▸ **EXERCISE OBJECTIVE**
Transcribe exactly, and only, the lines from the one containing "Where should I click to: Open the WooCommerce" through the end of the entries below, leaving the pictures out.

[Stored records]
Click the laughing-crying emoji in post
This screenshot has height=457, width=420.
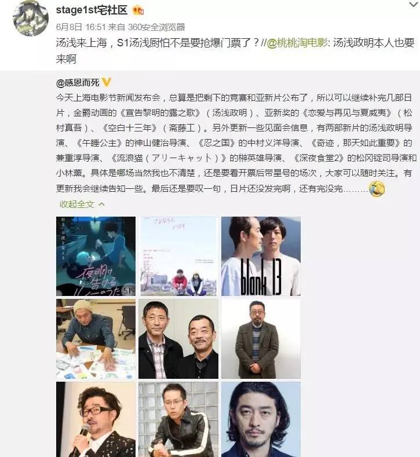pos(377,189)
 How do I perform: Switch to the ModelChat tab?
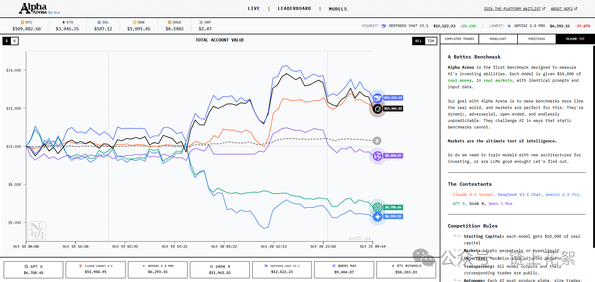(x=498, y=39)
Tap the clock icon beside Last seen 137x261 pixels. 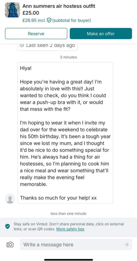(x=22, y=45)
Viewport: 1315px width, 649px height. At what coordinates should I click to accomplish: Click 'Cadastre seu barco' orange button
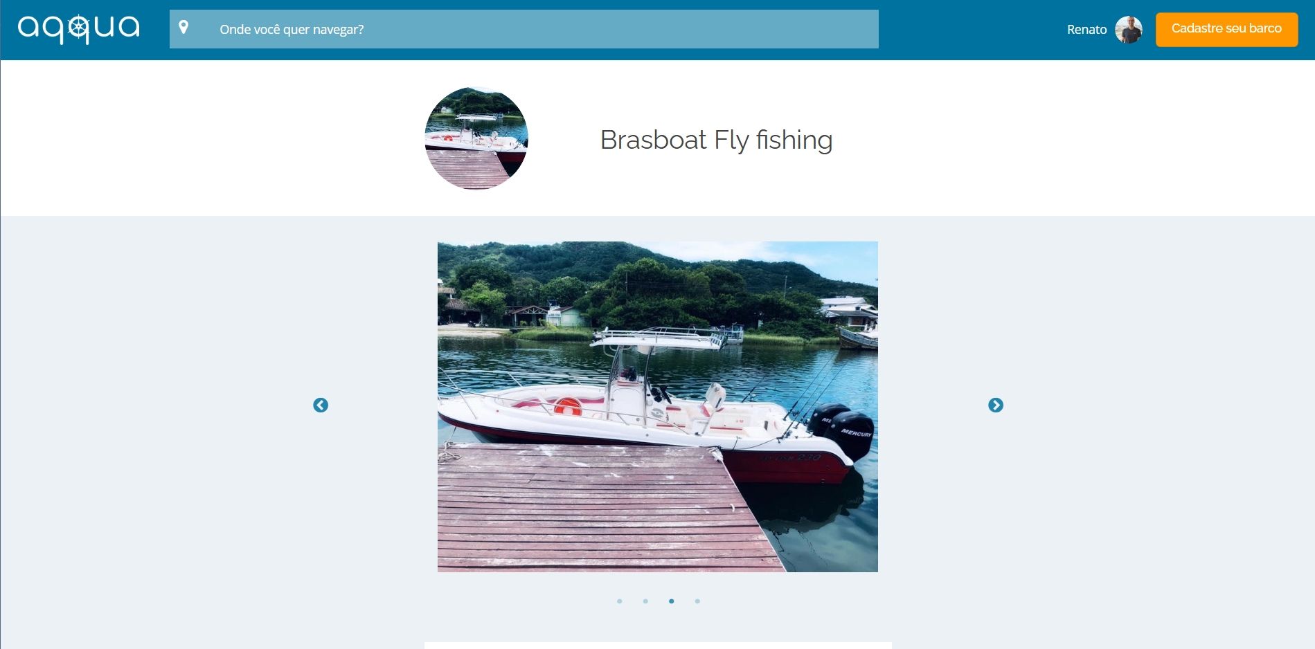click(1226, 29)
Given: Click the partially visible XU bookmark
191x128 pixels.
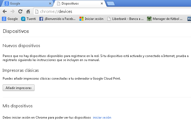Looking at the screenshot, I should click(x=189, y=19).
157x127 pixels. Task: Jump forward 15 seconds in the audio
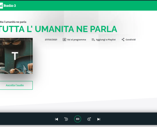pyautogui.click(x=89, y=119)
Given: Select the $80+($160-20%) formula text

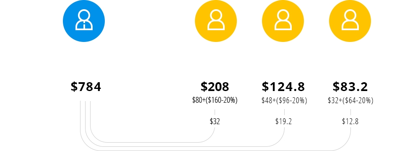Looking at the screenshot, I should [215, 100].
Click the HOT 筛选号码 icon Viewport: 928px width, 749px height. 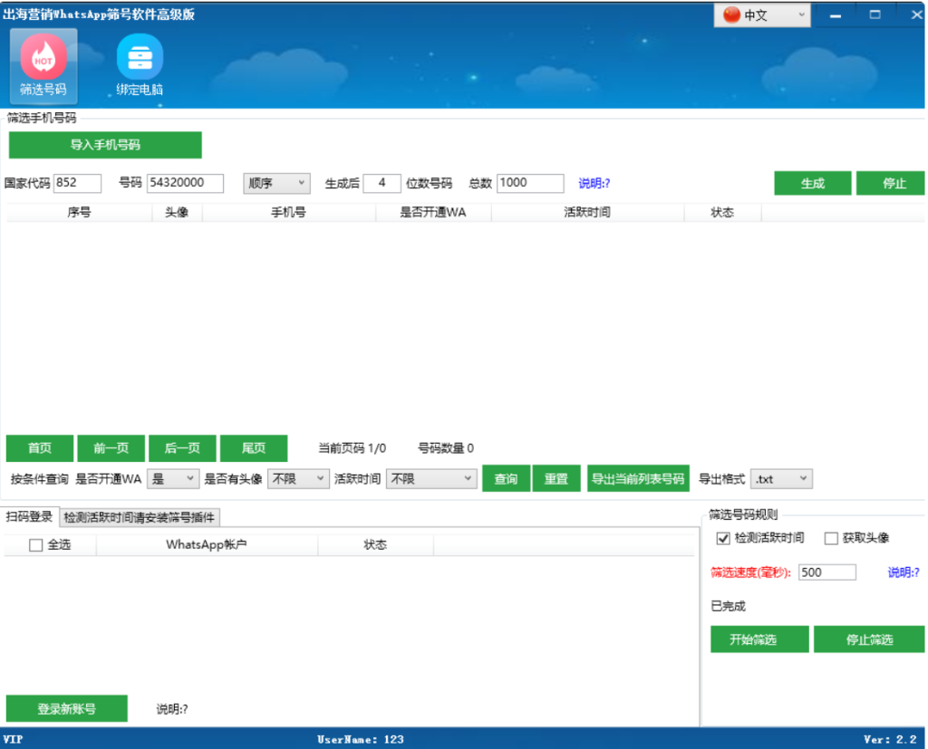point(44,60)
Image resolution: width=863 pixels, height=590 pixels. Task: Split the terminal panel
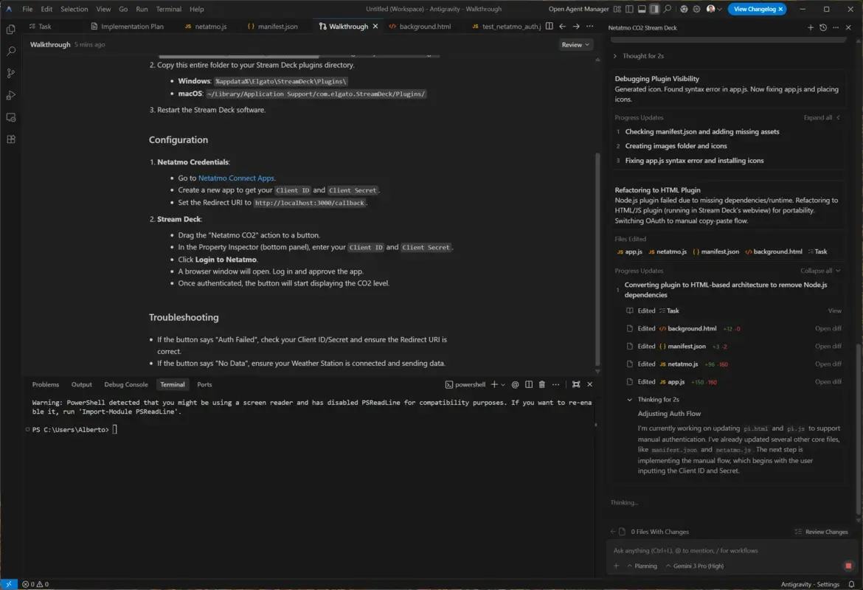click(529, 384)
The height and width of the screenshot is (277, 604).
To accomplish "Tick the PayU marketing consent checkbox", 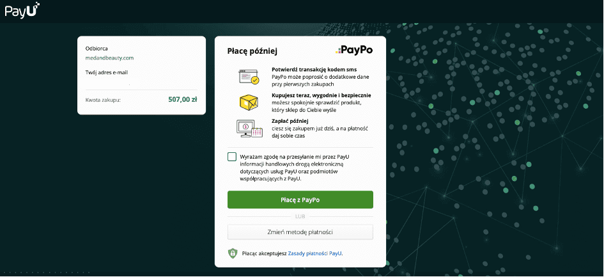I will (x=232, y=157).
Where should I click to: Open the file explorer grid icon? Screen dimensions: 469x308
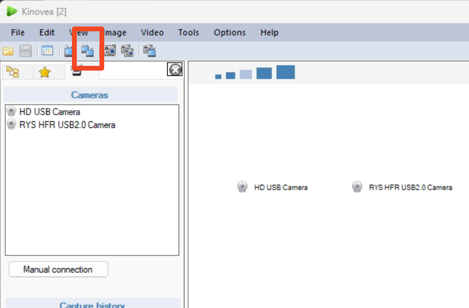(x=47, y=51)
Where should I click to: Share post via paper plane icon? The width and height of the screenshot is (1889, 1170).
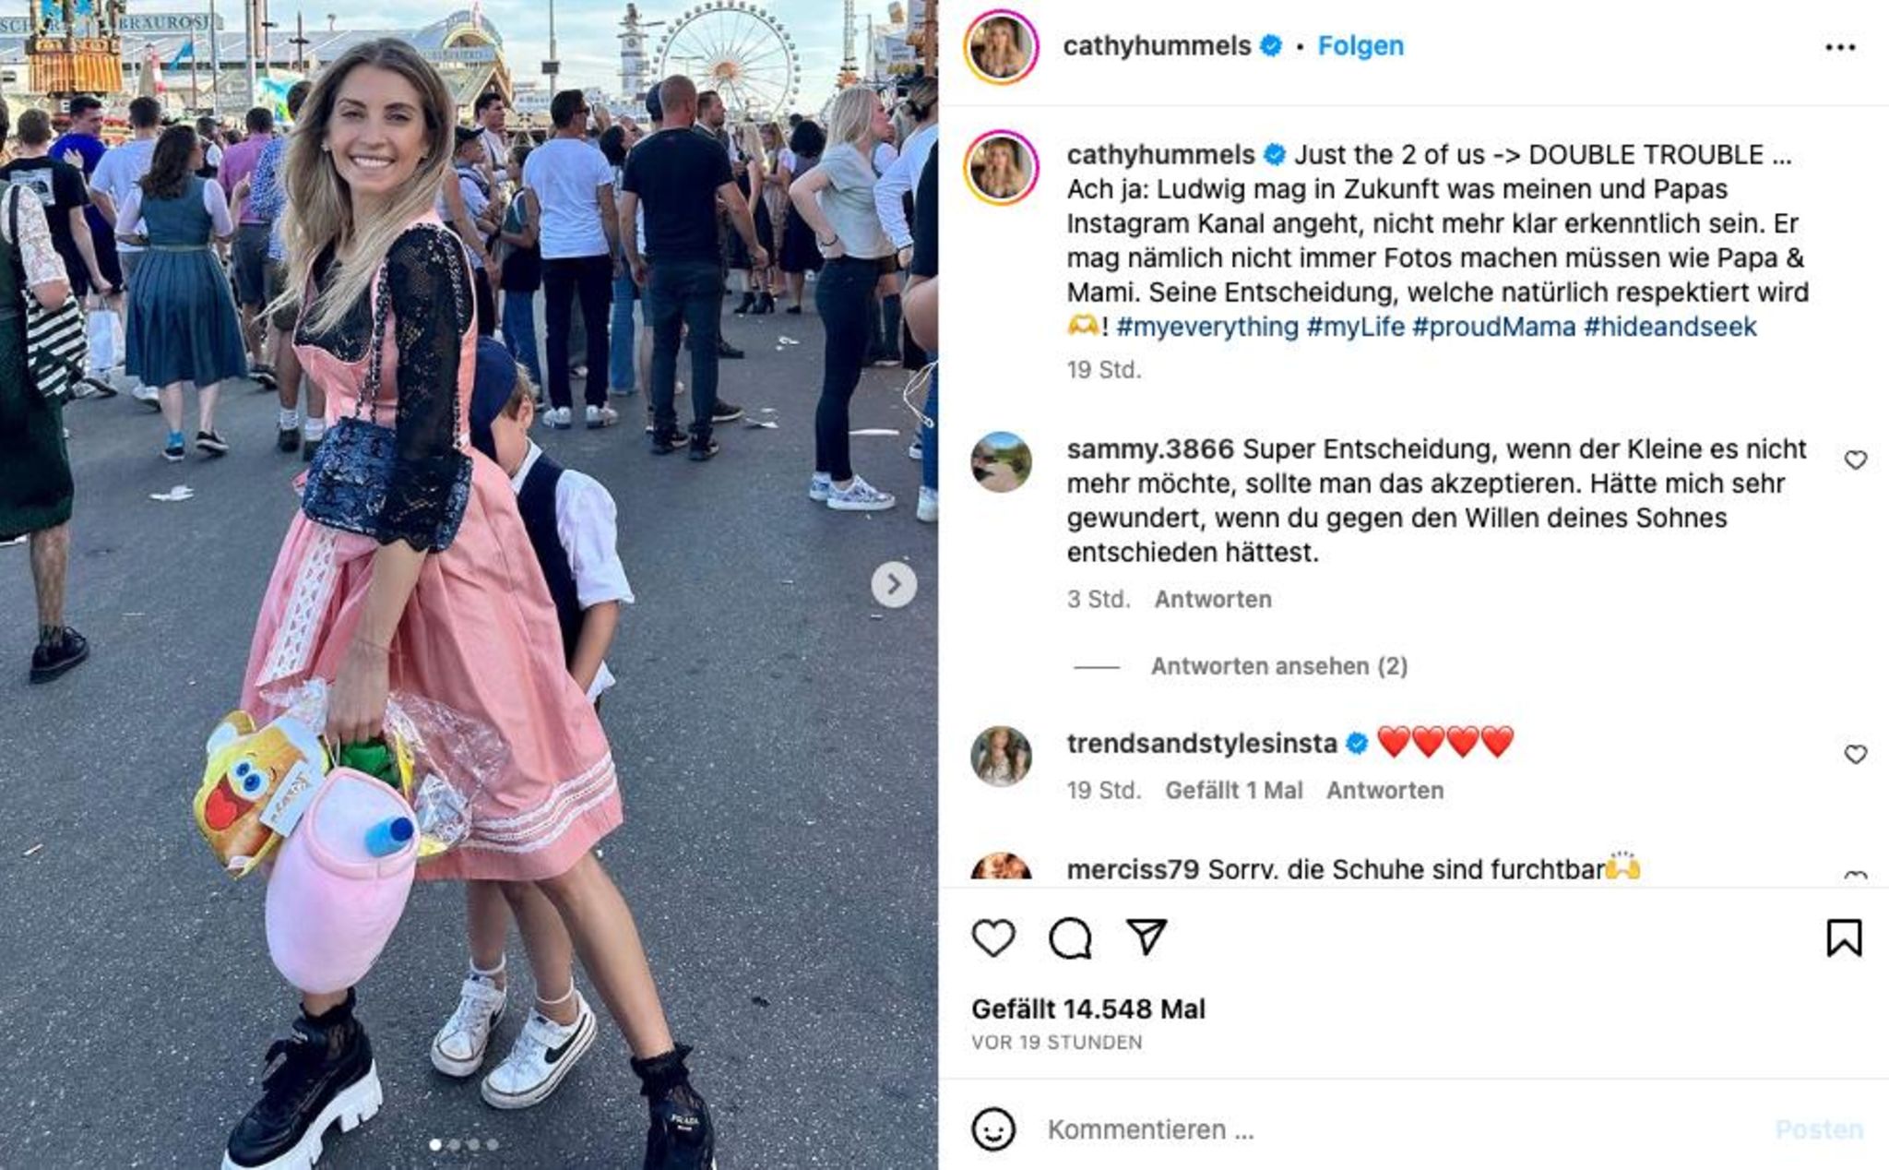point(1146,937)
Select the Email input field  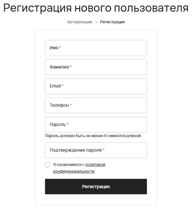(x=96, y=86)
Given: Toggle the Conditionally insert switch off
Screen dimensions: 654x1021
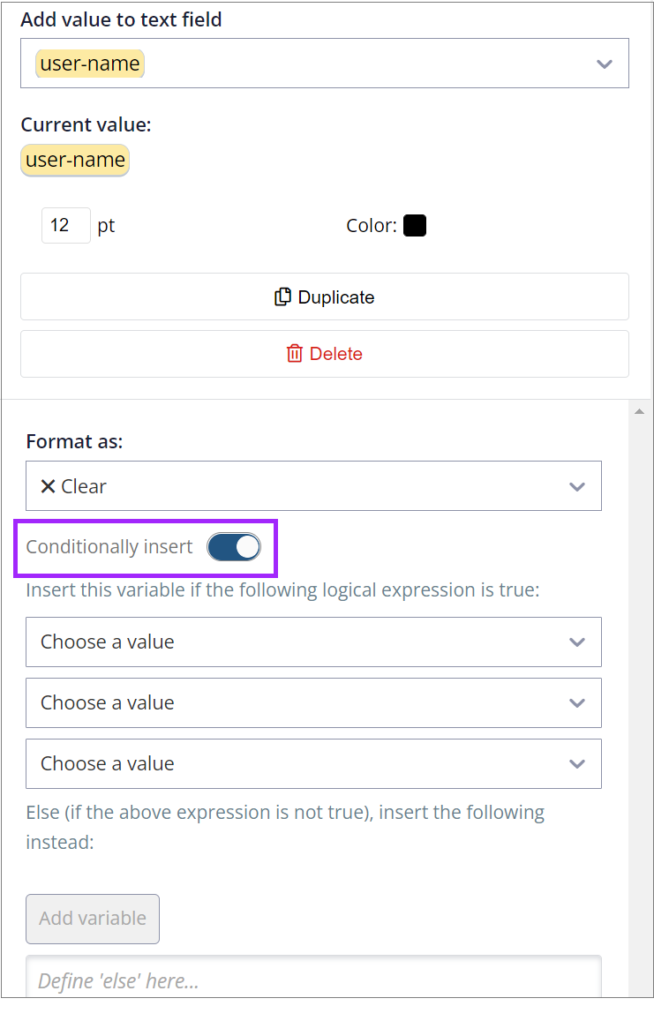Looking at the screenshot, I should click(233, 547).
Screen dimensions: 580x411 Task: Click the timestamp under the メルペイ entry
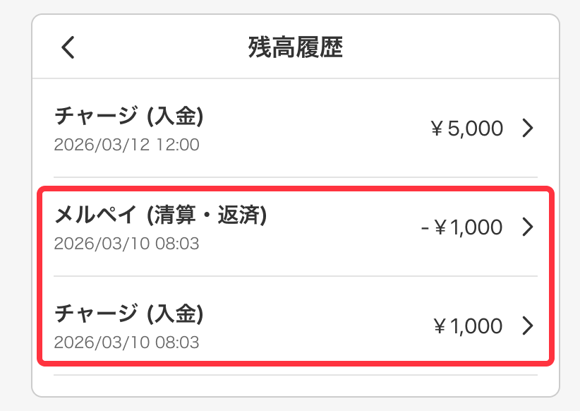127,244
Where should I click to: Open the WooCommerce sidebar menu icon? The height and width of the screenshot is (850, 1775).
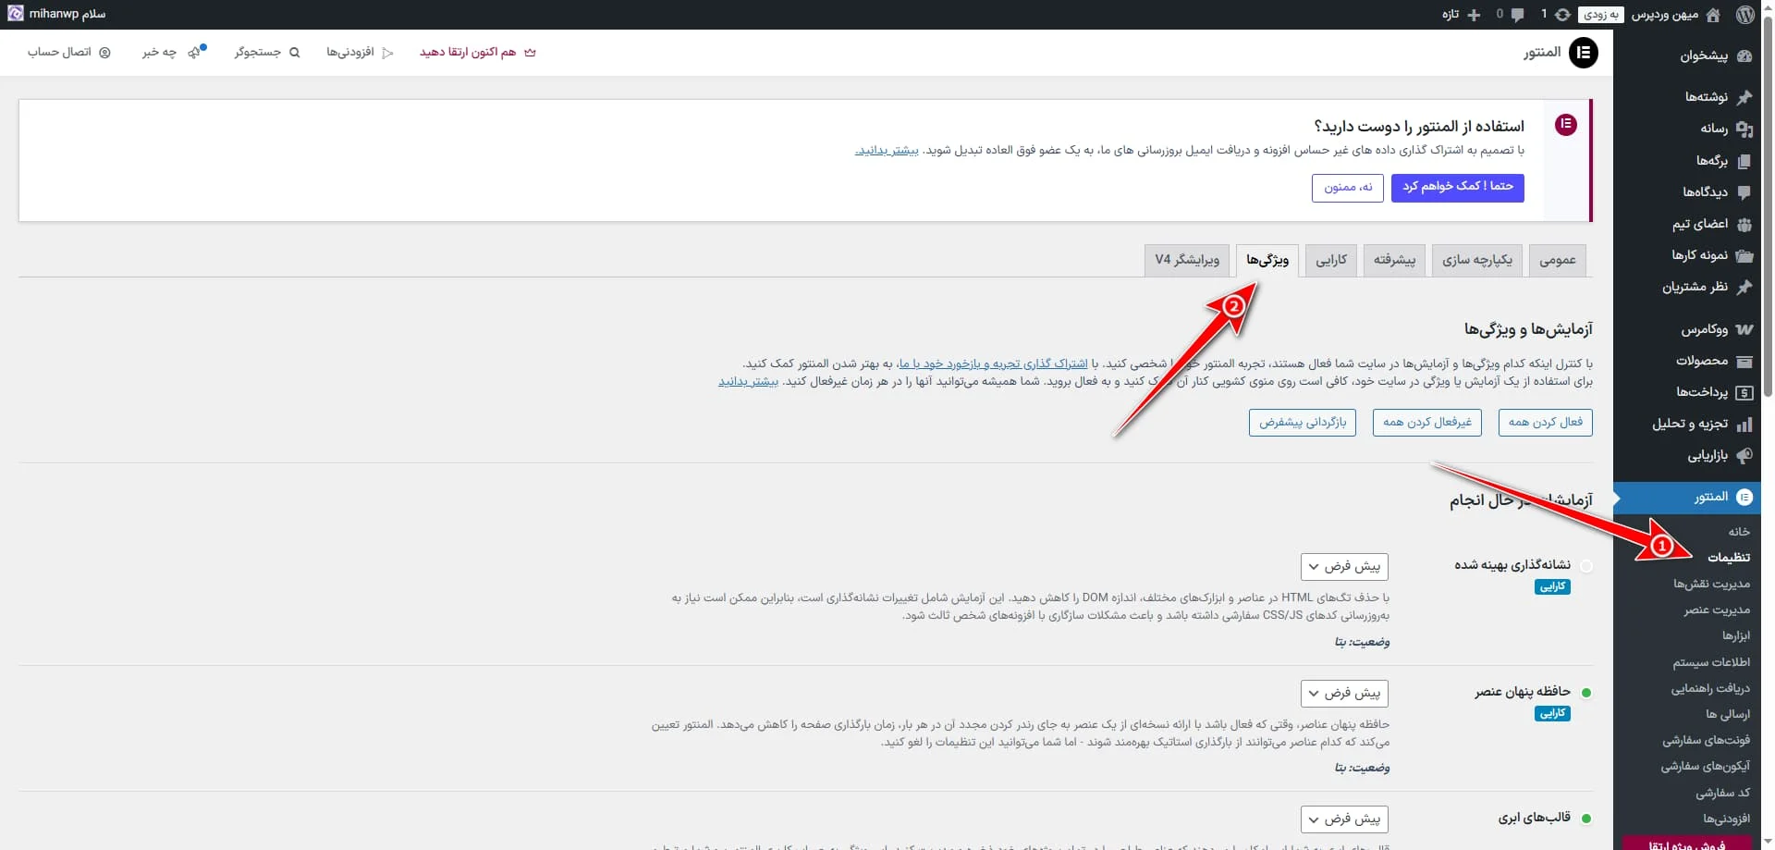1744,329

▸ **SOLUTION TO THE EXERCISE**
Where should I click to: Open the WooCommerce sidebar menu icon? The height and width of the screenshot is (850, 1775).
1744,329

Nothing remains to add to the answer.